El maltratador juega con las palabras que culpan a la mujer por la violencia que sufre, y con los silencios que la niegan. Y la sociedad actúa del mismo modo al guardar silencio entre cada uno de los homicidios, al mostrar esa aparente normalidad entre los asesinatos, y ocultar que entre cada uno de ellos hay maltratadores que están preparando el próximo crimen, al igual que entre cada bomba hay quien carga el cañón para volver a dispararlo.

Y el silencio es pasividad, es distancia, es ausencia… En un reciente estudio realizado por el Ayuntamiento de Málaga, prácticamente el 50% de los hombres manifiesta que no actuaría si viera a un amigo maltratar a su pareja; y en otro estudio del Centro Reina Sofía, el 30% de los jóvenes refiere que cuando una mujer sufre violencia por parte de su pareja es porque ella habrá hecho algo. La soledad levantada por el silencio es la que lleva a que sólo denuncie un 20% de las más de 700.000 mujeres que sufren violencia cada año, y a que un 80% de las asesinadas nunca hubiera tomado la palabra para denunciar la situación que acabó en su homicidio.

Hablar sólo de los homicidios que produce la violencia de género es callar sobre todo lo que los origina, y dar entrada a la palabra falaz de quien ha escrito el relato sobre el silencio de la realidad. El problema de la violencia de género no está en los 700.000 maltratadores ni en los 70 homicidas, el problema está en el machismo que los alimenta a todos ellos y al resto de los hombres, que sin llegar a ejercer la violencia se mantienen a distancia y en silencio en espera de lo que suceda, y luego, cuando se produce una agresión, continúan en el silencio y en la distancia, tal y como ha mostrado la encuesta del ayuntamiento de Málaga.

El silencio no es neutral, si no nos posicionamos de manera crítica contra el machismo y su violencia, las mujeres continuarán sufriendo sus golpes y la sociedad seguirá viviendo bajo la injusticia de la desigualdad.

Debemos tomar la palabra, la voz, la música, el sonido… para romper el silencio que ha protegido a los agresores y atrapado a las víctimas.
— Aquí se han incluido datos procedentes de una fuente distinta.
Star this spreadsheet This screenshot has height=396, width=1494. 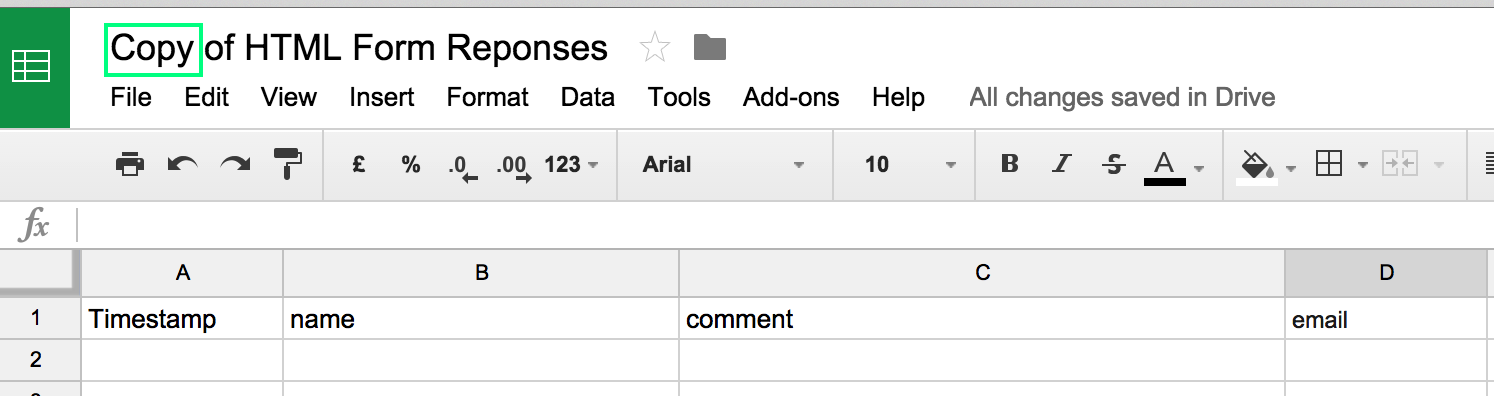coord(654,47)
Ese cambio de actitud es la esencia de una nueva campaña que, este 25 de noviembre, ponemos en marcha desde la Unidad de Igualdad de la Universidad de Granada bajo el lema, «Ni un minuto de silencio». Ya basta de «minutos de silencio» que ocultan a los agresores y al machismo que los mueve, no podemos responder con silencio al silencio que imponen los maltratadores, tenemos que romper su argumento y deshacer su trampa.
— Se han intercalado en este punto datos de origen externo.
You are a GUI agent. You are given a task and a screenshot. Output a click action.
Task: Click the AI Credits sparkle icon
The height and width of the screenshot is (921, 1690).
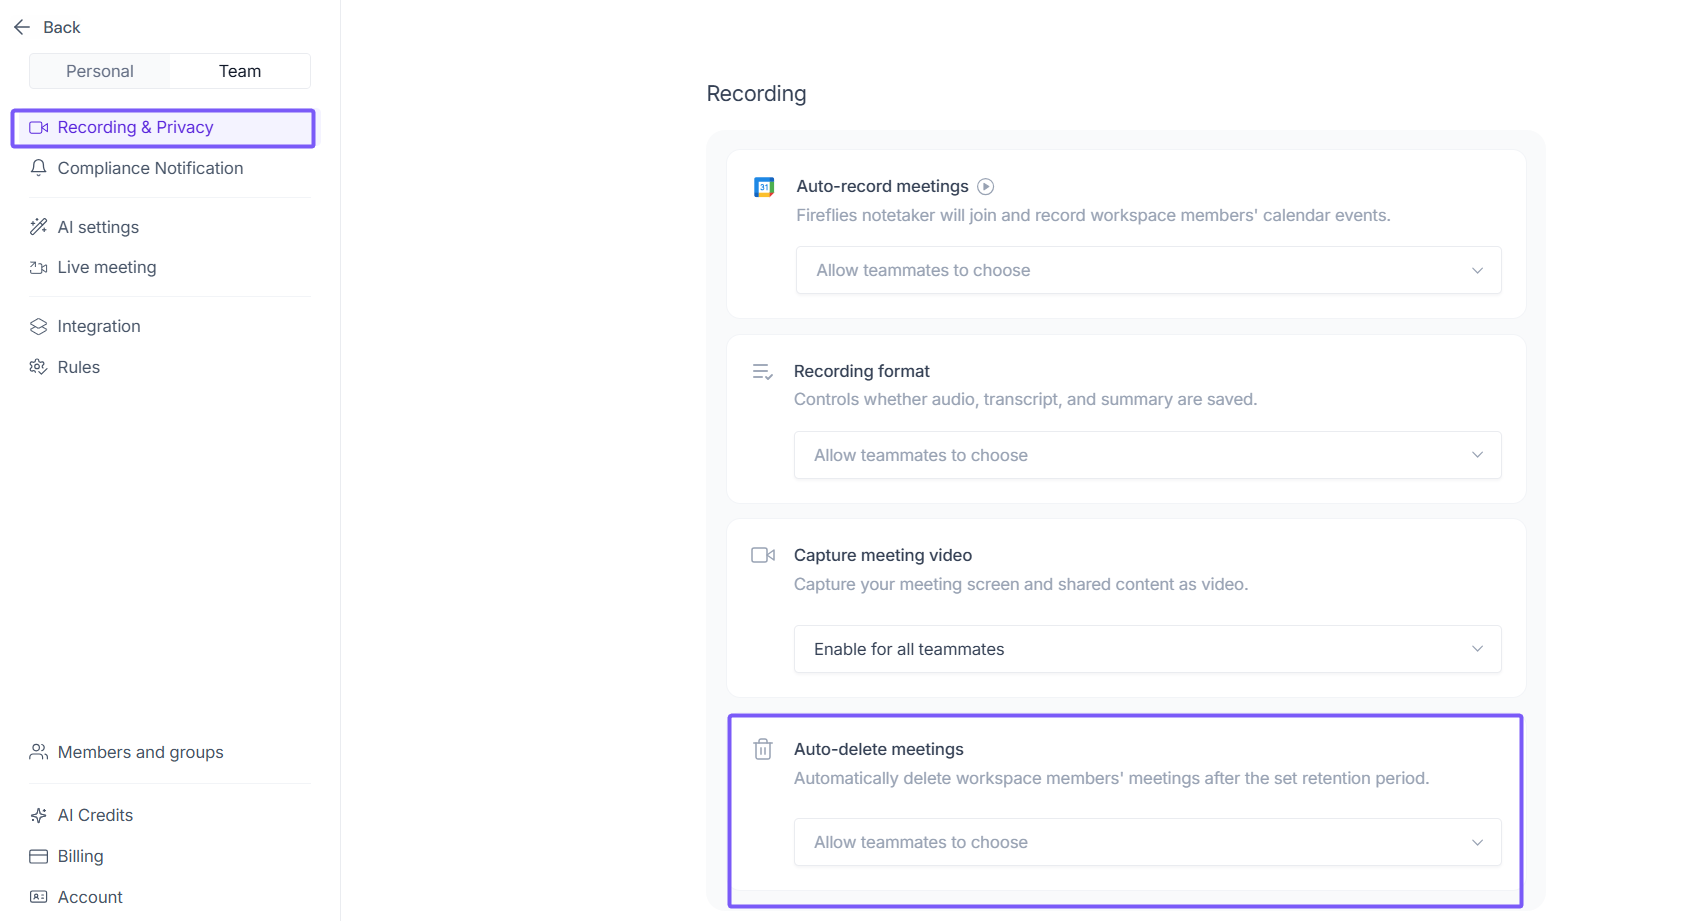(x=39, y=815)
Por eso vamos a cambiar el silencio por palabras, la ausencia por presencia, la pasividad por acción, la distancia por cercanía. Sustituiremos la posibilidad por realidad, la injusticia por justicia, la soledad por compañía, la mentira por verdad. Haremos de la teoría por práctica, del guiño mirada, de la renuncia denuncia, de la pesadilla sueño, y de la desigualdad Igualdad. Para ello necesitamos tu voz, tu palabra, tus gritos, tus sonidos, tu ruido, tu “no-silencio”… Machismo es tiempo y silencio, y ya no hay que darle ni un minuto de silencio más.